The aim of the present study was to assess whether
LHβ G1502A polymorphism is possible susceptibility alleles and determinants of the response of ovary to COH. Our results did not establish a significant relationship between this polymorphism and the ovarian response. There are few other studies investigating the association of
LHβ and
LHR gene polymorphisms and COH. Kerkelä
et al found no association between 18insLeuGln polymorphisms in the coding region of
LHR and the development of OHSS, but they found slightly higher incidence of the two-amino-acid insertion in the first exon of the
LHR gene in OHSS patients than in controls (26). Piersma
et al have shown that the 291Ser
LHR variant results in increased LHR sensitivity (14).
Maman
et al investigated the LHR expression patterns in human granulosa cells (GCs) and its correlation to oocyte function. They conclude
ی that malfunction of oocytes and low fertilization capacity could be related to the overexpression of LHR in cumulus GCs of MII oocytes (27). One study showed that allele 291Ser/Ser was virtually absent in the Chinese and African-American subjects, this could indicate this fact that the
LHR 291Asn/Ser SNP is a relatively recent Caucasian mutation (14). Recently in a case report it was shown that a novel heterozygous inactivating mutation in exon 1 of the
LHCGR gene may provide a potential genetic mechanism for the poor oocyte recovery in some IVF cases (28).
Papamentzelopoulou
et al investigated correlation between LHR splice variants expression in cumulus cells and ovarian response as well as ART outcome.

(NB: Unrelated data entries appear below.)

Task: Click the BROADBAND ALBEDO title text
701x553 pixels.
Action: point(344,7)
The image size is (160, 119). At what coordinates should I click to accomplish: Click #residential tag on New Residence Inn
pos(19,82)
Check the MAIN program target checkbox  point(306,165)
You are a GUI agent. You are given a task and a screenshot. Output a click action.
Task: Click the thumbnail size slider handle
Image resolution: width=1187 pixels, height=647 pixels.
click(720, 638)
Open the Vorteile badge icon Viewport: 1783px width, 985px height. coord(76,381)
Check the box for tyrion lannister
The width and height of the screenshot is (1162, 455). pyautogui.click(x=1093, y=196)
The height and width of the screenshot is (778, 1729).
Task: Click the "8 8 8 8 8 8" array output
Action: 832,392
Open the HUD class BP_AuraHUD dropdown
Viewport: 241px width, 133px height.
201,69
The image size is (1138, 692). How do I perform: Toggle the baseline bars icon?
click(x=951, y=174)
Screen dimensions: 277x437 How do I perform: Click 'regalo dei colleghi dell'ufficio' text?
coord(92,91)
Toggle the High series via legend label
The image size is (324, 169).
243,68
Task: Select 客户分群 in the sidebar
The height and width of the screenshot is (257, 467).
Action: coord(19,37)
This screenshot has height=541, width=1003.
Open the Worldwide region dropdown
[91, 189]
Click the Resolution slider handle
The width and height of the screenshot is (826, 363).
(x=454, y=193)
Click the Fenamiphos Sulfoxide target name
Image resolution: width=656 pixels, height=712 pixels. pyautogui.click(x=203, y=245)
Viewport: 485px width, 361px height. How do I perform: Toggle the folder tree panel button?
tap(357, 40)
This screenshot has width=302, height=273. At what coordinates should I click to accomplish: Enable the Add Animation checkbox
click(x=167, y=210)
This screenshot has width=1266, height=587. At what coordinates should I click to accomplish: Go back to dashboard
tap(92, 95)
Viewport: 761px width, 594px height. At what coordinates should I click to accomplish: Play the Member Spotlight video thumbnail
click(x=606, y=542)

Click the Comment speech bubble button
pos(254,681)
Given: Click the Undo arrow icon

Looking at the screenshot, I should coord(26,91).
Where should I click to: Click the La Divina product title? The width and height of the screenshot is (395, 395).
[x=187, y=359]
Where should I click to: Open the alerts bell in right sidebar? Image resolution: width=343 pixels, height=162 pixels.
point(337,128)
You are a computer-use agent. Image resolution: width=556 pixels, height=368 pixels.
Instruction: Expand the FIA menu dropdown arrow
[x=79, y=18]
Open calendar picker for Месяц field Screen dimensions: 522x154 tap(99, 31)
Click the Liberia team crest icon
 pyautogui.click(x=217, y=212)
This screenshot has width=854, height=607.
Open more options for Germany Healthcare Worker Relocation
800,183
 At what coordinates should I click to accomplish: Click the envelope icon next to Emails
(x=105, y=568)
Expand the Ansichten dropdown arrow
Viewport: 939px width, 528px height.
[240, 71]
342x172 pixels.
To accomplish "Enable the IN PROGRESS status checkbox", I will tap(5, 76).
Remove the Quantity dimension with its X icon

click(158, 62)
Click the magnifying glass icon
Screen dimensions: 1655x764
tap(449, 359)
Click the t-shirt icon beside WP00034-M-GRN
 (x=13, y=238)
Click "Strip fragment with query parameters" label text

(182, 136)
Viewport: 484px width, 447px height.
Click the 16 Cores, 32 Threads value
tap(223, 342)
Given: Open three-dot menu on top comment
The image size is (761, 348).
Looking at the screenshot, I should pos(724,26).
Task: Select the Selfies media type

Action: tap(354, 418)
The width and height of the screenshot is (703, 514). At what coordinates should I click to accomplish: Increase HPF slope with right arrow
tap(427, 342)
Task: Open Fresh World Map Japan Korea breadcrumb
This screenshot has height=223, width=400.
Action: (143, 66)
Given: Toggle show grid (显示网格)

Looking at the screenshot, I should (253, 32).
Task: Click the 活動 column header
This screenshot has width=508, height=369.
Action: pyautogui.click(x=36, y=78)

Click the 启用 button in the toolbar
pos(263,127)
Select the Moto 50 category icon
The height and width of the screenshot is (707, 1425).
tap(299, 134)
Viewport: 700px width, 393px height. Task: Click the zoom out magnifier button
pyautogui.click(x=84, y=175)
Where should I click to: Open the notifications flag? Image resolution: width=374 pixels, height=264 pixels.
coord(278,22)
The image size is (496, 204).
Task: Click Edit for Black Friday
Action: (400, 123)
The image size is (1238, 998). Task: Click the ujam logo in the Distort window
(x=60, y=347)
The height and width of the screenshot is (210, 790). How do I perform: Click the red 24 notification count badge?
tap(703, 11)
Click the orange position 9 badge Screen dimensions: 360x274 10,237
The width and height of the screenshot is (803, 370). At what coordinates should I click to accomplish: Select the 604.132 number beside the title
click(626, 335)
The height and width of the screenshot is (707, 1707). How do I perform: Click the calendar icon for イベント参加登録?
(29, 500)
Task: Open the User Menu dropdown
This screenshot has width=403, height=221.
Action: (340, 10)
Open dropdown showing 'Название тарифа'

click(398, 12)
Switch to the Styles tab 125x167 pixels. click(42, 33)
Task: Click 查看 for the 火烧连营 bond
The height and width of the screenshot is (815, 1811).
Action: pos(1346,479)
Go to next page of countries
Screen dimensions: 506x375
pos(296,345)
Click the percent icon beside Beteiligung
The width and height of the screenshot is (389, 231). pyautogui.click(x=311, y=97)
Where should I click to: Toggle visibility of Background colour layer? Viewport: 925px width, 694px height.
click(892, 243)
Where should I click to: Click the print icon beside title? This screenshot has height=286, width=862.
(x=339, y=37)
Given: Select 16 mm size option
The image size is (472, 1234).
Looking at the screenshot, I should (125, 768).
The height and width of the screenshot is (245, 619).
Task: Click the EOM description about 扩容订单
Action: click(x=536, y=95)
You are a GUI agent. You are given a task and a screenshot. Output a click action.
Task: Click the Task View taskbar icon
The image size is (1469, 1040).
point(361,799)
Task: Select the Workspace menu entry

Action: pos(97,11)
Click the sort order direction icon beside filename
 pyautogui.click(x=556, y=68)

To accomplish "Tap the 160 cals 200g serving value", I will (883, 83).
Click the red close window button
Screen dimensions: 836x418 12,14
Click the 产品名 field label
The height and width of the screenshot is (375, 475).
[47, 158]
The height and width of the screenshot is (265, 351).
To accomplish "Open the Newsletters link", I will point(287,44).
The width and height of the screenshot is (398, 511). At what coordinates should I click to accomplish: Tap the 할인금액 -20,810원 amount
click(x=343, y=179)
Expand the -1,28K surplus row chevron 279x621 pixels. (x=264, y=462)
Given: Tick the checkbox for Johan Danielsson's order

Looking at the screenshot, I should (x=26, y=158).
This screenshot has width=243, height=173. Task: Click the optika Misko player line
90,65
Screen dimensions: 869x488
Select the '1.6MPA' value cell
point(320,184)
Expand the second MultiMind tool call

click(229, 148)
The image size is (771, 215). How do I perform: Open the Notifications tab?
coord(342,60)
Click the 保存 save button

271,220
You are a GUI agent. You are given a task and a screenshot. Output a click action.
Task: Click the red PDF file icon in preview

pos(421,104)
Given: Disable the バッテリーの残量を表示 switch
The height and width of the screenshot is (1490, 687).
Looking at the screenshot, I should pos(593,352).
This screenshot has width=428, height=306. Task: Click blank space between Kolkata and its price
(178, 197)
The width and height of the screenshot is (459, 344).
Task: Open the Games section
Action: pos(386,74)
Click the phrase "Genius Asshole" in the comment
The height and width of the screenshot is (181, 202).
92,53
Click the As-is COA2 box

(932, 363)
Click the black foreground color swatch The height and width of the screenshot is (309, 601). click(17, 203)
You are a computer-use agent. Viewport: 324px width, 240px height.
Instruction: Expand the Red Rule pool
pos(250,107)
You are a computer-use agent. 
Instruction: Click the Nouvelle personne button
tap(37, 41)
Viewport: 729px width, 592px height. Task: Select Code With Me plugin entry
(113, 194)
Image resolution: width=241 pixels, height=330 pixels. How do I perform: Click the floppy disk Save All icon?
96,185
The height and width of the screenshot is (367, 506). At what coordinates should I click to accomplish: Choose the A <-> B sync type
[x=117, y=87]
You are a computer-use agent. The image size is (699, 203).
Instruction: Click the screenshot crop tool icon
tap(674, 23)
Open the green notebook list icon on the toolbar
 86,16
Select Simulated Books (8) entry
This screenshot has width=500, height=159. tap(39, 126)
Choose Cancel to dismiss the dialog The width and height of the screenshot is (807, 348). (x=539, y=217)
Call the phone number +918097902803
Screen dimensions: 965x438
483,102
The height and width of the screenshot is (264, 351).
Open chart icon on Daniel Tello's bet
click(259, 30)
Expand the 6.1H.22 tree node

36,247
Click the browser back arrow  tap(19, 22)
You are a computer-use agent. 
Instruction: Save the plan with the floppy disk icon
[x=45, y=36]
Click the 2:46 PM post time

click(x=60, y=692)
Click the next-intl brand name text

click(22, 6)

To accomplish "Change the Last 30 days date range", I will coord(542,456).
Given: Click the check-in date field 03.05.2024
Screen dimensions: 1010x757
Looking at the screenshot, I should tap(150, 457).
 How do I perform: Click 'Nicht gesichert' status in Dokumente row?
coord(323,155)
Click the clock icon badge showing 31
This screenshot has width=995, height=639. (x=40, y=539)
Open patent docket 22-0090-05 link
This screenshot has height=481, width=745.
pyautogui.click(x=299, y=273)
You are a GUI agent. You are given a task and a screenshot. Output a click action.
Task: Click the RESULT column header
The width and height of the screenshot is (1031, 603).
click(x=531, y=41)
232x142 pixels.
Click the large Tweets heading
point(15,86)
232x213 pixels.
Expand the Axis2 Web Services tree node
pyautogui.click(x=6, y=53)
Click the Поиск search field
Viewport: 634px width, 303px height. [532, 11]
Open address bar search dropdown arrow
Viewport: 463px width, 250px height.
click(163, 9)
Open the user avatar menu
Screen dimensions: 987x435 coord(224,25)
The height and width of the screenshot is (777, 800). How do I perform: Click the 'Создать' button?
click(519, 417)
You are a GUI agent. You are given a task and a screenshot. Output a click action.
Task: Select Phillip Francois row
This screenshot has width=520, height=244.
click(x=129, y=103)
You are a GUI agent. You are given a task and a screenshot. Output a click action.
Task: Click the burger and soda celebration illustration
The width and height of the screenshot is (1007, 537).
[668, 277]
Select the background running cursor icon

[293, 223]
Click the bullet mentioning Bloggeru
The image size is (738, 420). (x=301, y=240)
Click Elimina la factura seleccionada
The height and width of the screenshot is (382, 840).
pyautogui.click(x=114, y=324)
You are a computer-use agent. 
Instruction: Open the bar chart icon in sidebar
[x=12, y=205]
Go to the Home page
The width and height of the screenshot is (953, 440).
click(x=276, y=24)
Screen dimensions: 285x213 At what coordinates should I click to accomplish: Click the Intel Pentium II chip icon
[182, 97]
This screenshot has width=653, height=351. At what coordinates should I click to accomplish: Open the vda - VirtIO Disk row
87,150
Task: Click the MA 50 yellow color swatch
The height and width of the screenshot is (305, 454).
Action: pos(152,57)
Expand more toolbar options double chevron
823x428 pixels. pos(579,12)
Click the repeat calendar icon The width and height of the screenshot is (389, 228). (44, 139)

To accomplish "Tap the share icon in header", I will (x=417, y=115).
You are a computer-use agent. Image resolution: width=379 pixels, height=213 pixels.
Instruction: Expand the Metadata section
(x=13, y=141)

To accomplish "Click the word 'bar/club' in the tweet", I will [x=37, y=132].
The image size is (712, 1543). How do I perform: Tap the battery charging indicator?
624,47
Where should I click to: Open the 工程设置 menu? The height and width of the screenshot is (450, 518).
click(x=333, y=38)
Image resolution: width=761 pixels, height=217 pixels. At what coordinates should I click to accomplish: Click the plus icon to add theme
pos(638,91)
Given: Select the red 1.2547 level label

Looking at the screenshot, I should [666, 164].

They suggested that
LHR gene expression profile can be used as a biomarker in the prediction of ovarian response and pregnancy success (29). Mafra
et al studied the
LHβ G1502A polymorphism by RPLP-PCR in women with endometriosis and infertile women without endometriosis and compared it with control group. The frequencies of genotypes GG, GA and AA in the women with endometriosis were 54.6%, 31.8% and 13.6%, respectively, in the infertile women without endometriosis these rates were 52.4%, 38.1% and 9.5%, respectively, and in the control group these rates were 68.9%, 21.5% and 9.6%, respectively. They concluded that infertility and minimal/mild endometriosis-associated infertility are related to
LHβ G1502A polymorphism (30).
In another study
LHβ gene variant G1502A was found to be higher in Singapore Chinese women who had menstrual disorders (31). Finally Liu
et al reported that the PCOS carriers of
LHβ 1052A allele had lower LH level and higher fasting glucose level compared to the control group. They concluded that
LHβ G1052A mutation may contribute to the pathogenesis of PCOS (32).
Conclusion
In conclusion, we could not find any relationship between the studied SNP and ovarian response to COH. Considering the results of the present study and all the other studies in this regard, it seems that more studies are needed to help the prediction of the response to COH. It is hoped that advances in the development of genetics diagnostic tools, improve our understanding about the difference in the genotype of patients undergoing ART and by identification of these genetic characteristics of each patients, we can predict the ART and select the most appropriate management strategy.
Acknowledgments
This study was supported by a grant by Yazd Research and Clinical Center of Infertility.
Conflict of interest
There is no conflict of interest in this research.